Harnish also urged companies to address workforce behaviors. “Every single risk comes down to a human being,” he said. “If you haven’t figured out how to take the risks that human beings introduce to your organization and change that equation so that they defend your organization rather than exploit it or make it vulnerable, then cybersecurity becomes very difficult.”

The final critical lesson is to ensure organizations have a customized response capability, Harnish said. “You have to ask, ‘What is your capability and what is your strategy for that going forward?’ so that when something happens, you know who to call, you know how to activate your response plan, you know how to measure success, and you know how to track incidents and all sorts of other things.”

Preparing the Defense Muscle

Edgard Capdevielle, president and CEO of Nozomi Networks, an ICS cybersecurity firm that offers a real-time visibility supervisory control and data acquisition (SCADA) application, too, called attention to the evolution in cybersecurity tactics (Figure 3). “Security is always going to be a cat-and-mouse game, but in IT that cat-and-mouse game is pretty sophisticated. Both the cat and mouse kind of get better over time.” But he noted, in OT, “we do not have that level of sophistication.” One reason is that “breaches are still far apart in frequency,” he said. That’s good news—but also concerning. “OT breaches take a lot of skills in the hands of evil doers, but they don’t really have the motivation, other than ideology.” Many breaches on the OT side have come from nation-states, he noted. “But we need to be prepared if motivations align—which is what we’re all expecting…. And the fact that we’ve never had to defend ourselves in this front, our defense muscles are just not ready,” he said.

3. Threat vectors. Cybersecurity breaches—successful or not—have presented the industry with an opportunity to learn, and ramp up response and resilience. Source: Creative Commons

Capdevielle stressed that understanding why industry is not prepared is important. Starting in the 1970s, he explained, owners of power generation and transmission components and associated control systems began automating many manual processes, converging IT and OT systems in a bid to increase reliability and efficiency.

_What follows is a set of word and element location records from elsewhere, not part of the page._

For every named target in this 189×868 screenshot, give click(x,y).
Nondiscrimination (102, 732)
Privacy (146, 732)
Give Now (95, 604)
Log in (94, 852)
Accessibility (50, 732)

More recently, owing mainly to obsolescence, rising maintenance costs, and improved efficiency, industry is also shifting toward more connected power plants, installing more intelligent devices and smart equipment. However, the deployment of more intelligent controls has also increased the vulnerability of systemic exposure, which can result in widespread impacts. Historically, “industrial control networks had a different technology that did not physically allow for a connection,” he noted. “Nowadays—actually over the past 10 years—TCP/IP [transmission control protocol/internet protocol] or standard connectivity has really been adopted on the OT side. But we are under the denial that we can air-gap—keep them completely separate—even though the underlying technology was designed to connect.” Nozomi identifies this “denial” as the crux of the problem. “Everywhere we show up, people swear that their network is air-gapped, and with a super-high degree of statistical proof, we can show them—and we physically show them—that that is not correct,” said Capdevielle.

However, as with the other experts, Capdevielle suggested that “if you start with the basics, you’re going to be OK.” The first thing he suggests is increasing visibility of industrial networks. “Identify all your network assets,” he said. “You should be able to inventory them, detect vulnerability in those assets, and you should be able to decide what risk level you’re able to tolerate by making risk management decisions associated with whether you patch those assets or not at your own priority and speed. If you do that, you’re protecting yourself against potentially 60% of the stuff out there,” he said. The next steps would entail continuously monitoring those networks by keeping an eye out for anomalies, and active threat hunting to make sure safeguards implemented for industrial security tie into the rest of overall security environment. “That should be part of the IT/OT convergence,” Capdevielle noted. ■

Sonal Patel is a POWER associate editor.